A leading home improvement retailer with thousands of stores across North America generates annual revenue exceeding $150 billion. Serving both DIY customers and professional contractors, the retailer offers a vast range of products for home improvement, construction, and gardening. Known for its customer-centric approach and expansive product offerings, the company has maintained its leadership position in the industry for decades.

Challenges 

The retailer’s legacy data infrastructure presented significant hurdles, preventing the company from achieving its modernization goals. These challenges stemmed from a complex and fragmented data environment, which included:

  • Siloed Data Sources: The retailer’s on-premise databases were spread across various locations, creating silos that made it difficult to consolidate and manage data effectively.
  • In-House and Third-Party Solutions: The retailer relied on a combination of in-house developed tools and third-party software. This patchwork of solutions led to inefficiencies, as different systems were not always compatible or easy to integrate.
  • Complexity in Data Replication: Moving data between platforms, particularly from legacy systems to newer ones, was a time-consuming and resource-intensive process.
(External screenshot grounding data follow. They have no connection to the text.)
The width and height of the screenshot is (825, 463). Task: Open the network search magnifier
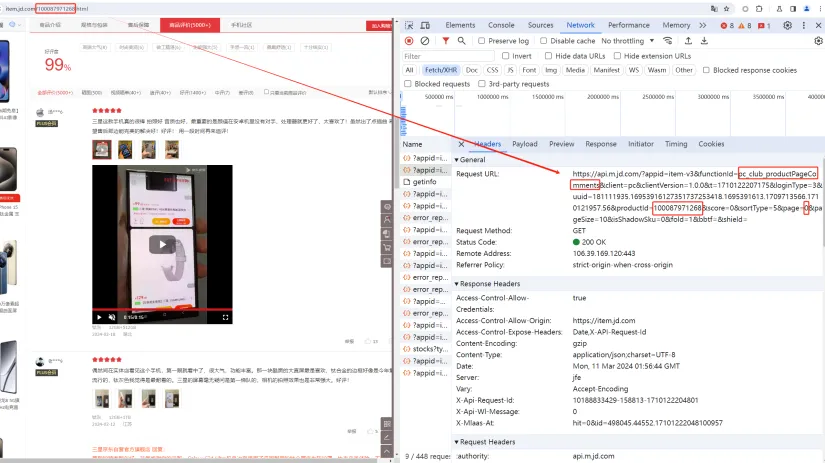coord(462,41)
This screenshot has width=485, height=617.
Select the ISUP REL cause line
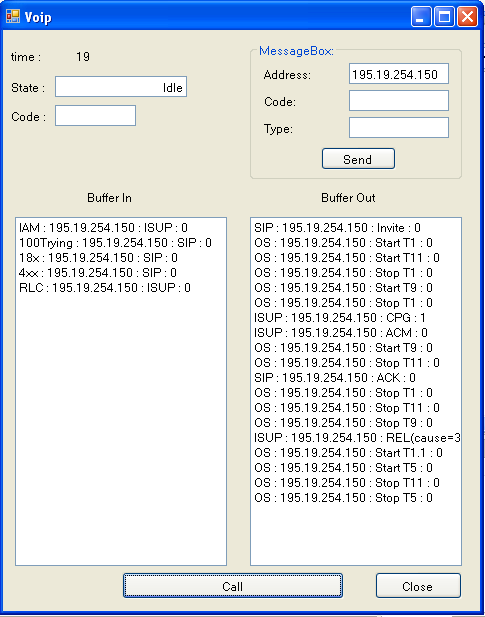click(x=357, y=438)
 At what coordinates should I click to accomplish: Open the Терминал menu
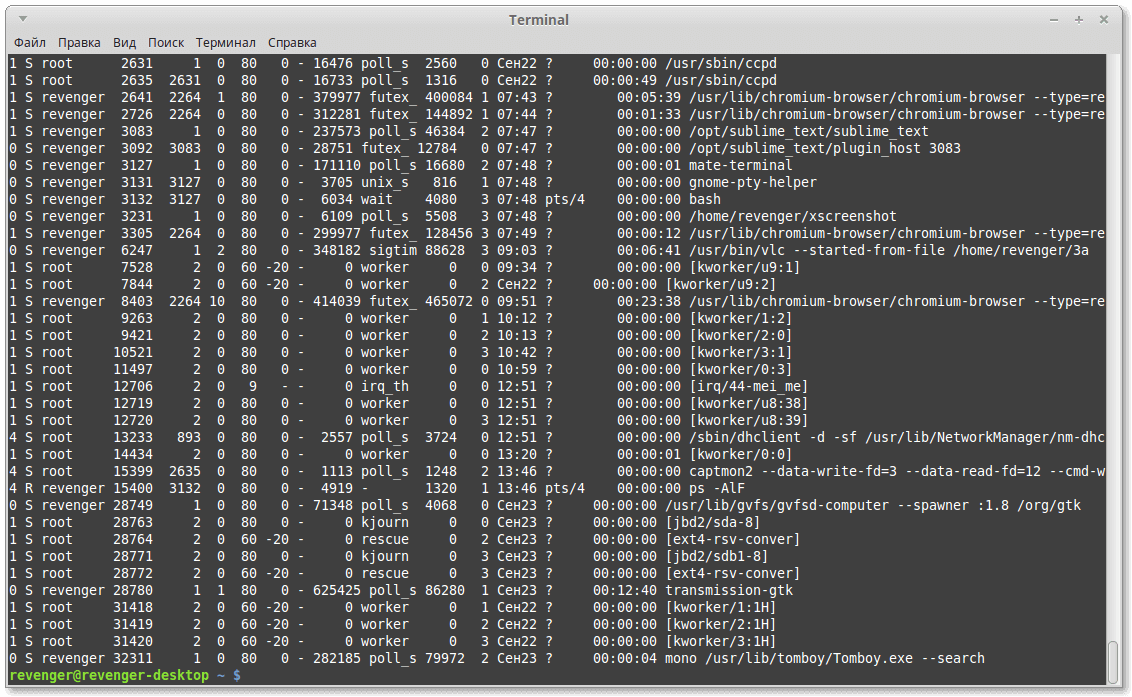(225, 43)
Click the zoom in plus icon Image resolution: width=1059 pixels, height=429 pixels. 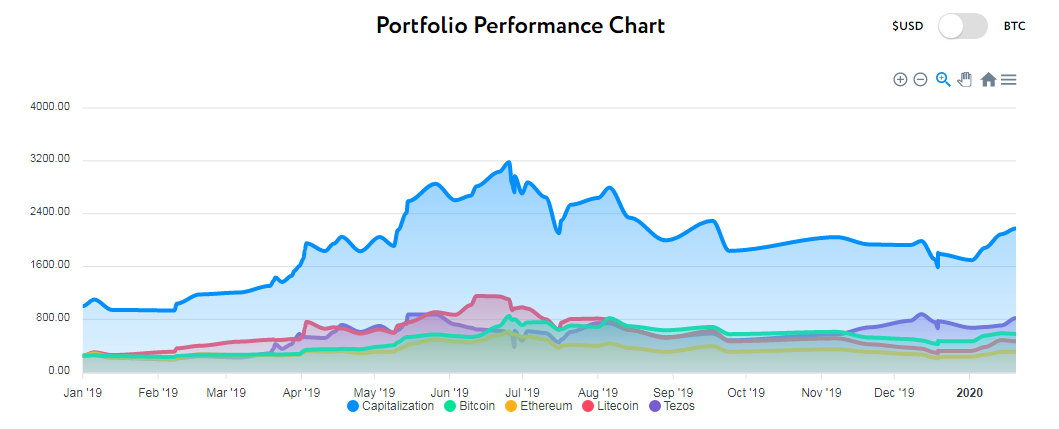click(x=900, y=80)

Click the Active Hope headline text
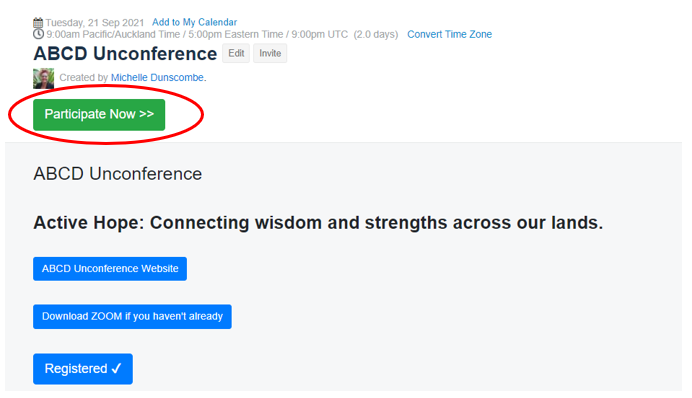[318, 223]
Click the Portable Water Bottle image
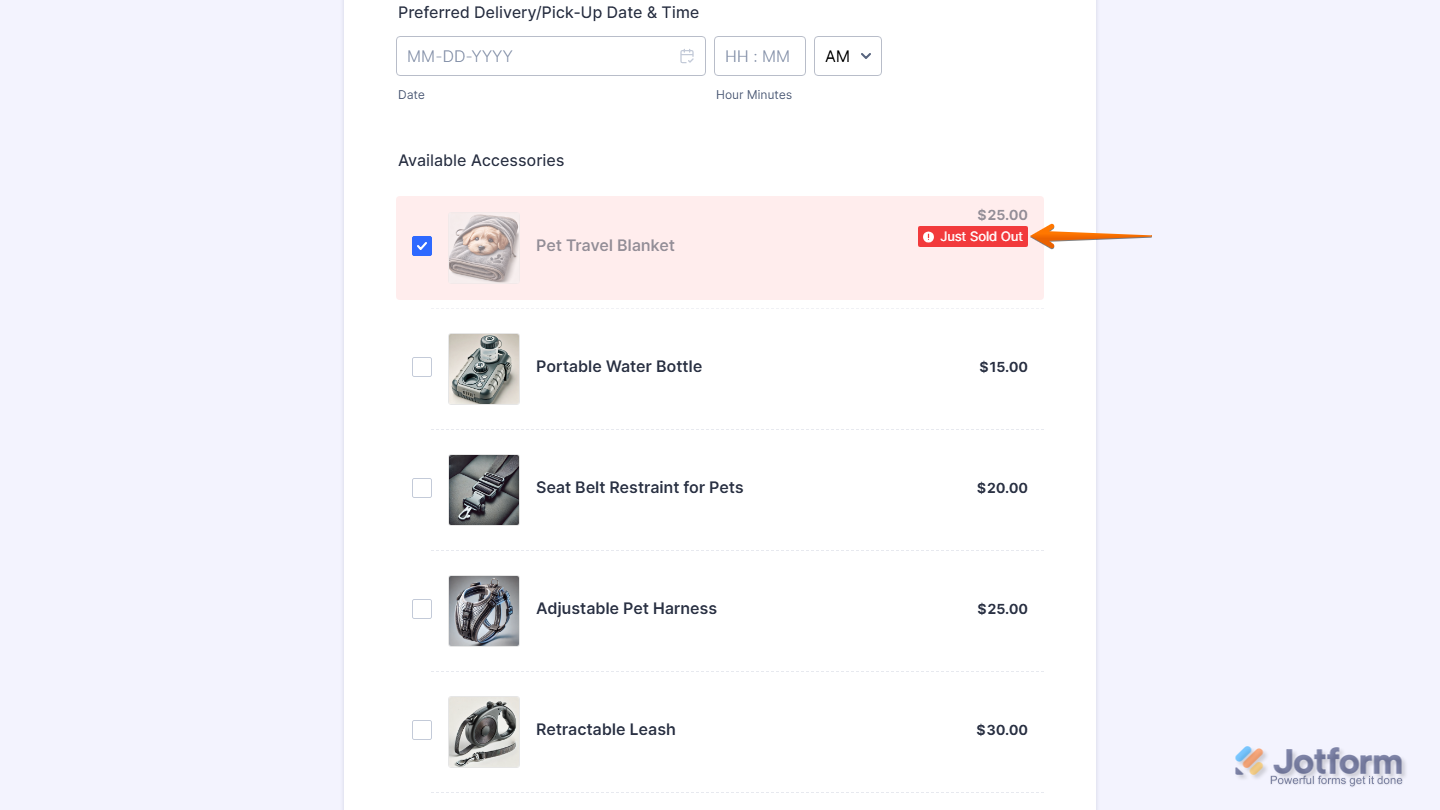This screenshot has height=810, width=1440. (x=484, y=368)
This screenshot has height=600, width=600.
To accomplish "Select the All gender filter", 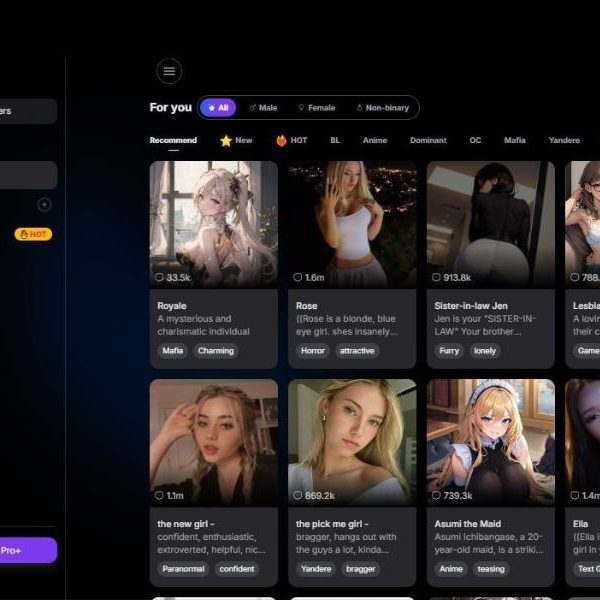I will [x=218, y=107].
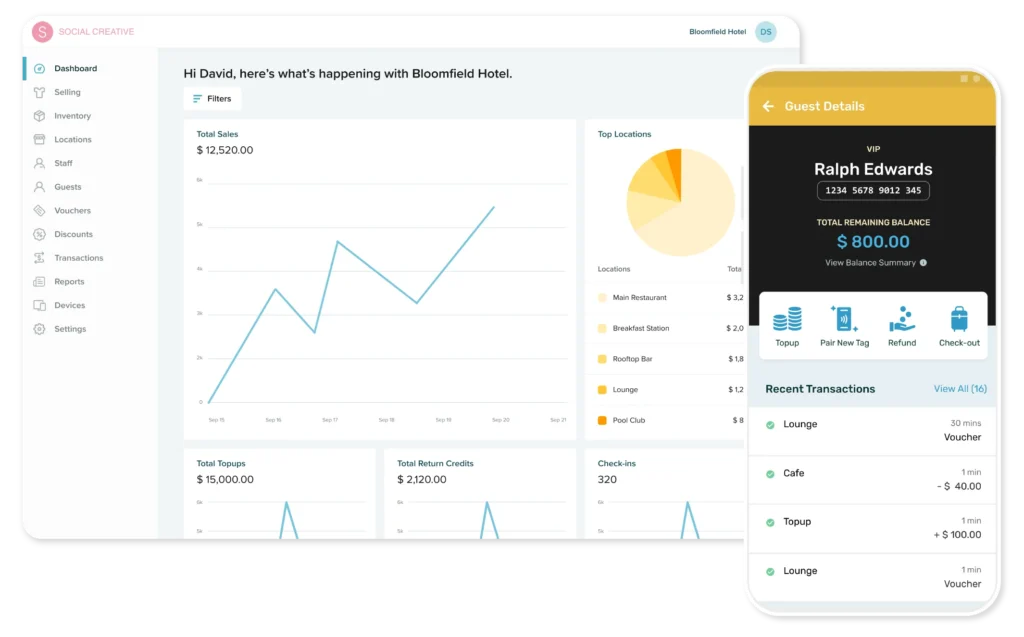Select the Cafe transaction row

coord(872,480)
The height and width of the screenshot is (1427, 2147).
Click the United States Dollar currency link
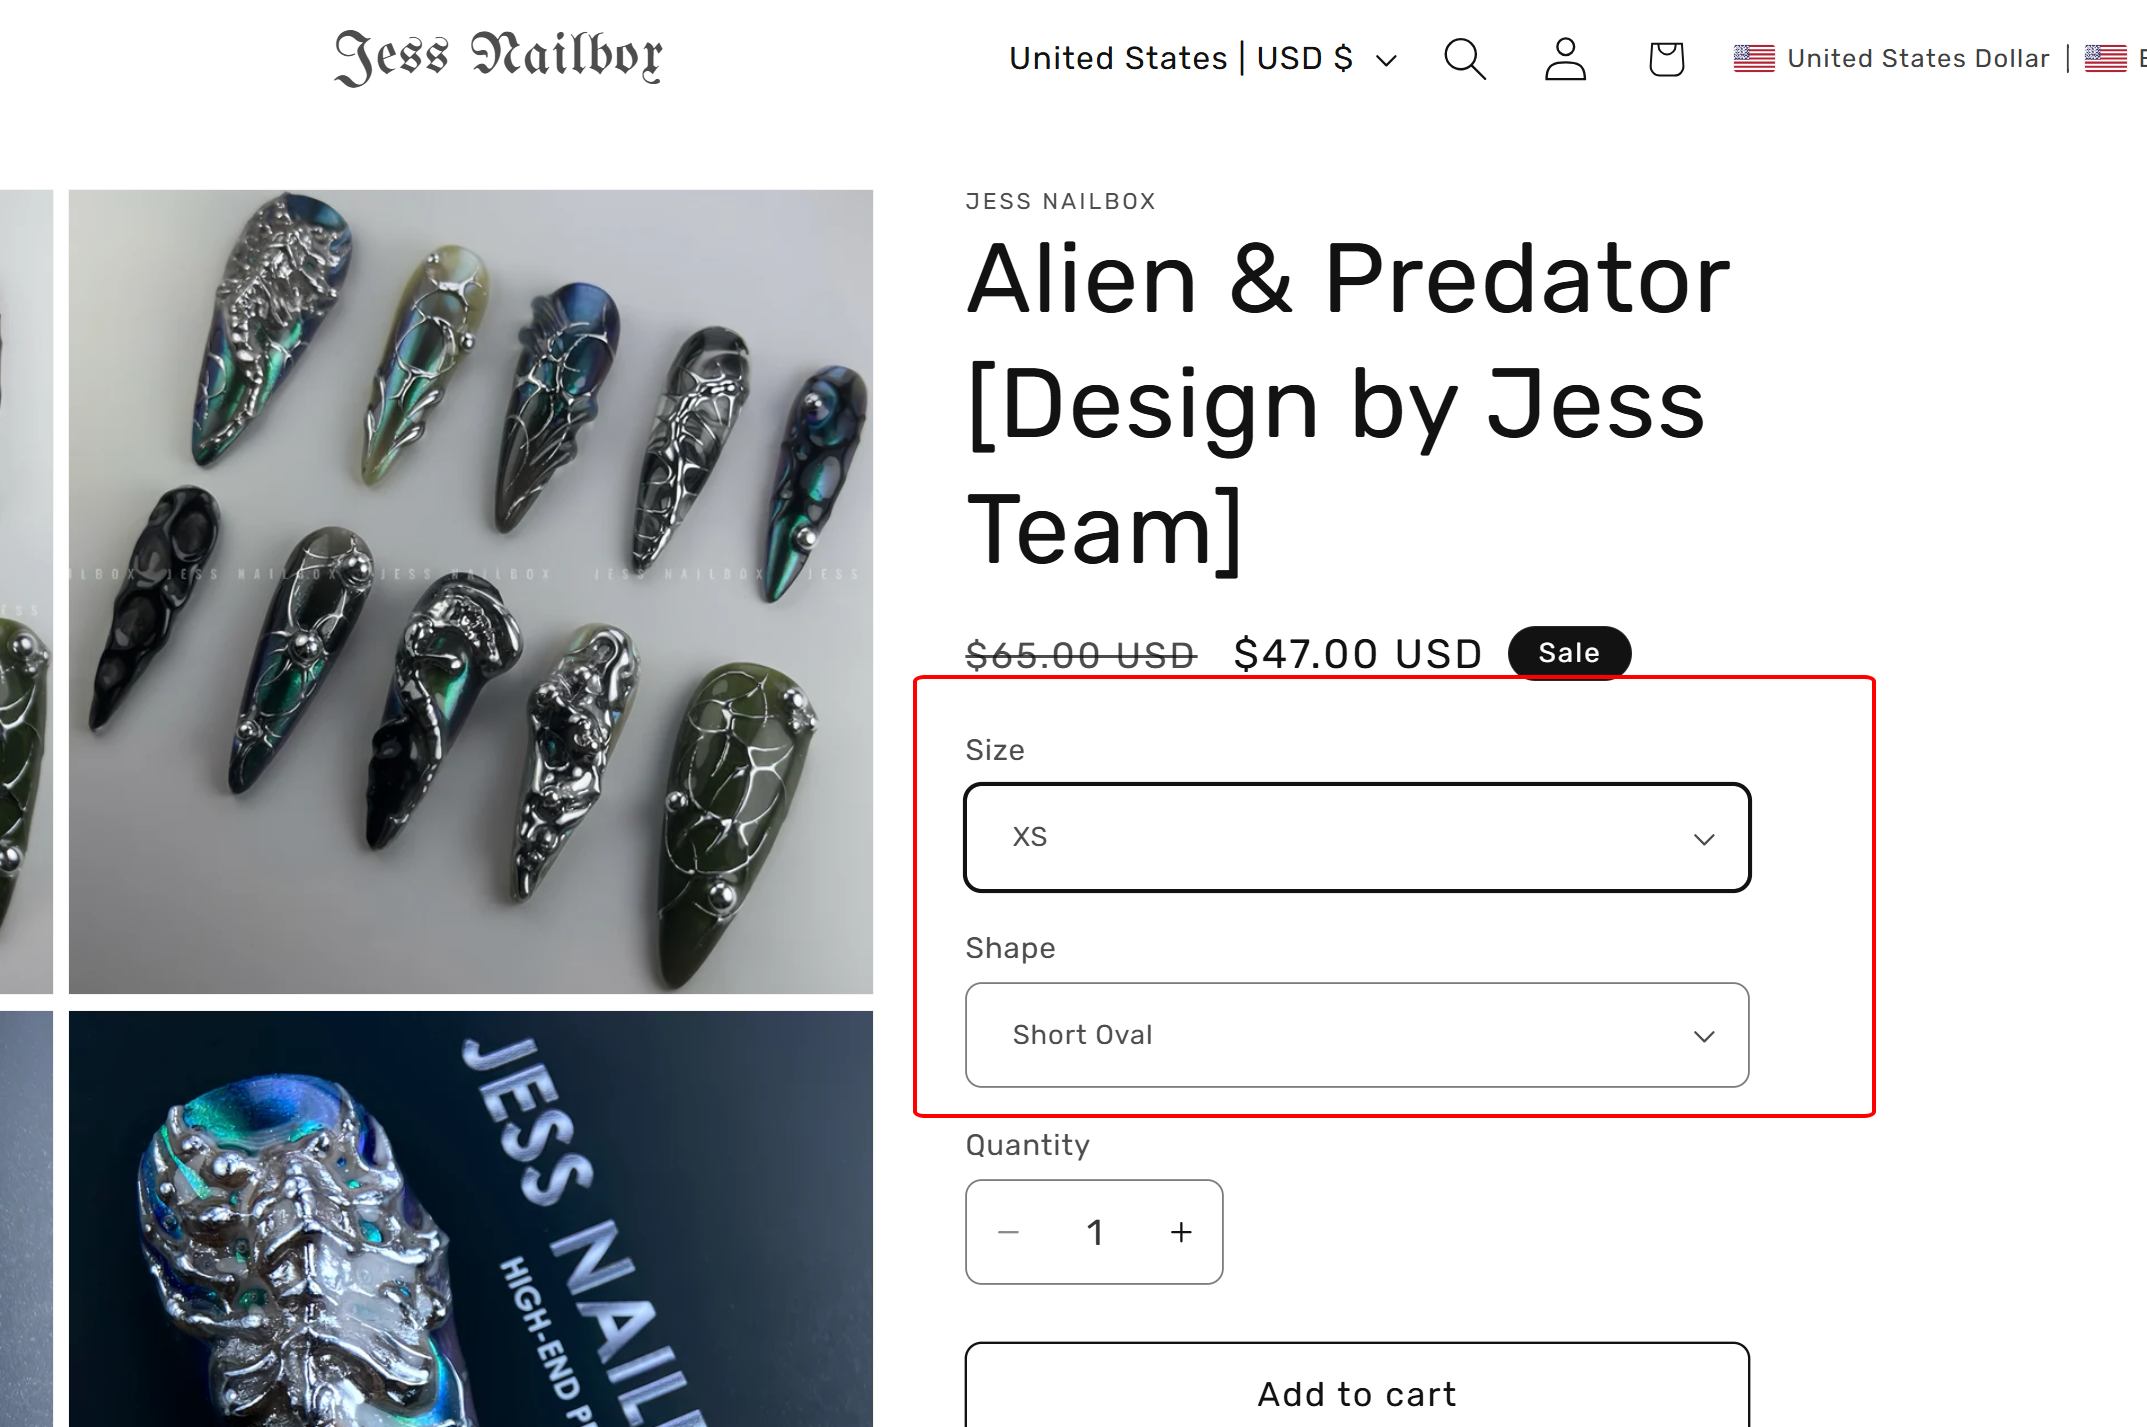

This made it difficult for the company to support critical initiatives like supply chain optimization and migration to the cloud.
  • Real-Time Data Limitations: The existing infrastructure lacked the ability to ingest and process data in real-time, making it hard for the retailer to stay agile and responsive to market demands.
  • Scalability Challenges: As the company grew, its data volumes increased dramatically. The legacy systems were not built to handle this scale, creating bottlenecks and limiting the company’s ability to manage data efficiently.
  • Multiple Teams Using Different Tools: Various departments, including migration and supply chain teams, used different tools and processes to manage their data. This lack of standardization added complexity and slowed down decision-making processes.

These issues underscored the need for a more efficient, scalable, and unified approach to managing the retailer’s data infrastructure.

Solution

To address the complexity and inefficiencies of its legacy data infrastructure, the retailer sought a robust platform that could simplify the migration process and provide real-time data integration across its operations. 

The goal was to consolidate data replication efforts and improve supply chain efficiency by utilizing modern cloud infrastructure. After evaluating options, the retailer partnered with Striim to leverage its real-time data streaming and low-code/no-code integration capabilities.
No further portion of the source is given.